Exercise => Below, find the line containing "How do I perform: Open" and the line containing "Tick Administrator checkbox"; reproduce exactly those two and every line between them, omitting pictures.
Top of Exercise data
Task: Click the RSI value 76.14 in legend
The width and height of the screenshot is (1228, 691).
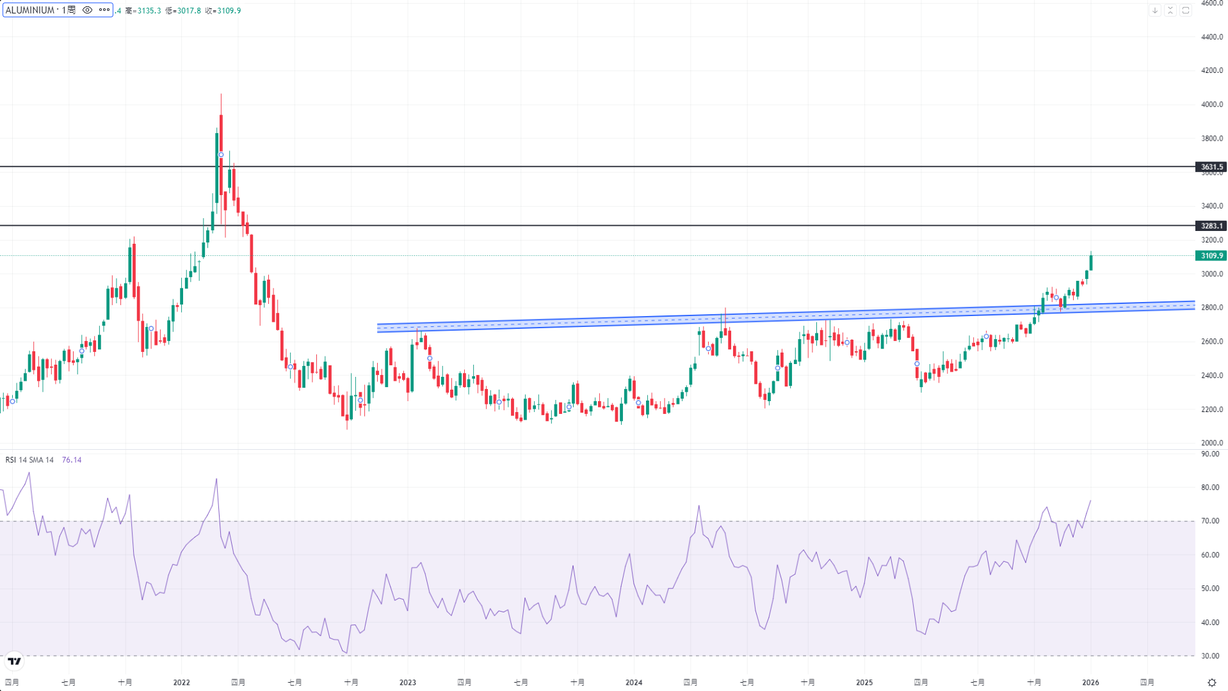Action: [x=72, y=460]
Bottom of Exercise data
Top of Exercise data
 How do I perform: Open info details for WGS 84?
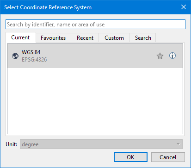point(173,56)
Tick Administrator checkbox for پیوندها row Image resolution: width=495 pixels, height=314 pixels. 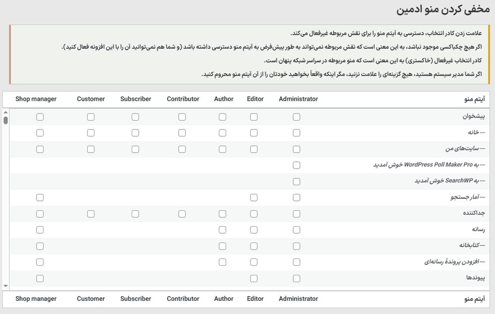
Bottom of Exercise data
Output for this exercise =>
 How do I perform: Open info details for WGS 84?
point(173,56)
Tick Administrator checkbox for پیوندها row Image resolution: width=495 pixels, height=314 pixels. 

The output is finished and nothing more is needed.